Predictive coding, also known as computer assisted coding and technology assisted review, all refer to the act of using computers and software applications which use machine learning algorithms to enable a computer to learn from records presented it (usually from human attorneys) as to what types of content are potentially relevant to a given legal matter. After a sufficient number of examples are provided by the attorneys, the technology is given access to the entire potential corpus (records/data) to sort through and find records that, based on its “learning”, are potentially relevant to the case.
This automation can dramatically reduce costs due to the fact that computers, instead of attorneys conduct the first pass culling of potentially millions of records.
Predictive coding has several very predictable dependencies that need to be addressed to be accepted as a useful and dependable tool in the eDiscovery process. First, which documents/records are used and who chooses them to “train the system”? This training selection will almost always be conducted by attorneys involved with the case.
The second dependency revolves around the number of documents used for the training.
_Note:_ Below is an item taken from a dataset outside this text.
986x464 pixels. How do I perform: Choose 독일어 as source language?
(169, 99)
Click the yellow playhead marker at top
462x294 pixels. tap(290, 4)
How many training documents are needed to provide the needed sample size to enable a dependable process?
And most importantly, do the parties have access to all potentially relevant documents in the case to draw the training documents from? Remember, potentially relevant documents can be stored anywhere. For predictive coding, or any other eDiscovery process to be legally defensible, all existing case related documents need to be available. This requirement highlights the need for effective information management by all in a given organization.
As the courts adopt, or at least experiments with predictive coding, as Judge Peck did in Monique Da Silva Moore, et al., v. Publicis Groupe & MSL Group, Civ. No. 11-1279 (ALC)(AJP) (S.D.N.Y. February 24, 2012, an effective information management program will become key to he courts adopting this new technology.
One thought on “Information Governance and Predictive Coding”
We must also remember that the majority of electronic discovery tools are based upon Bayesian statistical models. Simply changing one variable false positives which then have to be rescanned wasting time and money.
I believe John Martin from Beyond Recognition has a tool and methodology that significantly reduces scan time while also increasing probability to 5 9s.